* Required task
Rewrite everything from the line containing "At what coordinates should I click to accomplish: Click the 5%" down through the end of the records, switching "promo banner" to "promo card" and leaving all else unchanged.

::: Supplied information :::

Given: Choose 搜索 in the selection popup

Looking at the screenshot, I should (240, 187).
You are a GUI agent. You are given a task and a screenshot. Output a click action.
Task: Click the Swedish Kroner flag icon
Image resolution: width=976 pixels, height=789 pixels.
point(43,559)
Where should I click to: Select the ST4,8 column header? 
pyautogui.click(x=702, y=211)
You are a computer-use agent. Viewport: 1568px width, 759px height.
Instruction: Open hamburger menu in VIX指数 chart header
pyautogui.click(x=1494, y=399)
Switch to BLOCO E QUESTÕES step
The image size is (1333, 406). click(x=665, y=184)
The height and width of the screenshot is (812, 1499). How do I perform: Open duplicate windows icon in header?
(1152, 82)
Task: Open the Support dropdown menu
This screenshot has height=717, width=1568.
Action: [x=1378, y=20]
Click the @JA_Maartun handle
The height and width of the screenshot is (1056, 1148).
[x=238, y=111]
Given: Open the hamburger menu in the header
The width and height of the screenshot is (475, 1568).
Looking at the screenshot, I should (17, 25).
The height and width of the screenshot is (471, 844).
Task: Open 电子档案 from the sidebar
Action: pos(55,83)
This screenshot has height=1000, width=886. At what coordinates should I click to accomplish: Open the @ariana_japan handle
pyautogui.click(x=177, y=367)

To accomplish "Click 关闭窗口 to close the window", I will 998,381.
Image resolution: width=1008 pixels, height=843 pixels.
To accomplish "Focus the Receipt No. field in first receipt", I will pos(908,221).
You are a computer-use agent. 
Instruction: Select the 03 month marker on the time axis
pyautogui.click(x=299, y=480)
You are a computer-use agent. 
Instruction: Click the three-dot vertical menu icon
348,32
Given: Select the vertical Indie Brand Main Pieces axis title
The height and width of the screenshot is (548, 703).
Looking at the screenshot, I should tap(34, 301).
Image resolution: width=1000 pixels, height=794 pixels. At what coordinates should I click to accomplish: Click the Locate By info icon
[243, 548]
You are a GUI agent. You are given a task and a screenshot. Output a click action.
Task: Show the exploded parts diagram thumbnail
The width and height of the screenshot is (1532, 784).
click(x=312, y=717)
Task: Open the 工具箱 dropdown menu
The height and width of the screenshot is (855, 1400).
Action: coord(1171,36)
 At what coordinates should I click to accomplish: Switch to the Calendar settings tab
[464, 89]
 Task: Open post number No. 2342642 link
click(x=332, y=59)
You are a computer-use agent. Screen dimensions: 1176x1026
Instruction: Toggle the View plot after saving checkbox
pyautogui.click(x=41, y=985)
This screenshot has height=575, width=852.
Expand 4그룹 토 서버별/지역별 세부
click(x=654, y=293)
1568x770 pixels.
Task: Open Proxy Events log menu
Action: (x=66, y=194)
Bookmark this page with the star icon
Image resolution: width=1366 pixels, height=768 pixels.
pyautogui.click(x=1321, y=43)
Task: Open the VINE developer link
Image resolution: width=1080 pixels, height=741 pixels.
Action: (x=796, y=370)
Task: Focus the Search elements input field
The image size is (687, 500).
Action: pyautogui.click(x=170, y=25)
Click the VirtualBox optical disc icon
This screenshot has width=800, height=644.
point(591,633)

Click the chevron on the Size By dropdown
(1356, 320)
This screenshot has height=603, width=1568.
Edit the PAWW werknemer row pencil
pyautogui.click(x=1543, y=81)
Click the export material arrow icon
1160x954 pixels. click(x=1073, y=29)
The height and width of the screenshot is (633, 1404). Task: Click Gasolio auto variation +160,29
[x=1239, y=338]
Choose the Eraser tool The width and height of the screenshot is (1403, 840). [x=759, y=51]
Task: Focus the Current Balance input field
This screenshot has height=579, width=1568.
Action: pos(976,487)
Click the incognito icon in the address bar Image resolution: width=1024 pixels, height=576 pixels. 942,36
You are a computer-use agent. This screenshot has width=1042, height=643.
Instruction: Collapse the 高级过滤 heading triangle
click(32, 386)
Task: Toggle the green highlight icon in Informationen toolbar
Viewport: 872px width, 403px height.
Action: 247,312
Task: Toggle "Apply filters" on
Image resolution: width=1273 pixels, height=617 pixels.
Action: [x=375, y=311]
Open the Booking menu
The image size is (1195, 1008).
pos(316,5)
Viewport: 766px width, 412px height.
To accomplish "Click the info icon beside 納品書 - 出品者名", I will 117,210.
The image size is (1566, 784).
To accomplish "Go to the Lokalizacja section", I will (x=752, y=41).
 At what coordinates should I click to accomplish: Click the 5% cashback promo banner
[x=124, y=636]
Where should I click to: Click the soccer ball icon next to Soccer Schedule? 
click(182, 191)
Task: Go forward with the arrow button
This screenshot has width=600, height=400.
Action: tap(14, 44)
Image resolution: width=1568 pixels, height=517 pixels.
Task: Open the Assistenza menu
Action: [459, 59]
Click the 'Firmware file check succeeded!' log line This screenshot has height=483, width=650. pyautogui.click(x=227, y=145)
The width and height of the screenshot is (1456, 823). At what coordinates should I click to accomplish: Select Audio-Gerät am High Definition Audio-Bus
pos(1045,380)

:::

* The answer
 At what coordinates should I click to accomplish: Click the 5% cashback promo card
[x=124, y=636]
Where should I click to: Click the soccer ball icon next to Soccer Schedule? 
click(182, 191)
Task: Go forward with the arrow button
This screenshot has width=600, height=400.
Action: tap(14, 44)
Image resolution: width=1568 pixels, height=517 pixels.
Task: Open the Assistenza menu
Action: [459, 59]
Click the 'Firmware file check succeeded!' log line This screenshot has height=483, width=650. pyautogui.click(x=227, y=145)
The width and height of the screenshot is (1456, 823). At what coordinates should I click to accomplish: Select Audio-Gerät am High Definition Audio-Bus
pos(1045,380)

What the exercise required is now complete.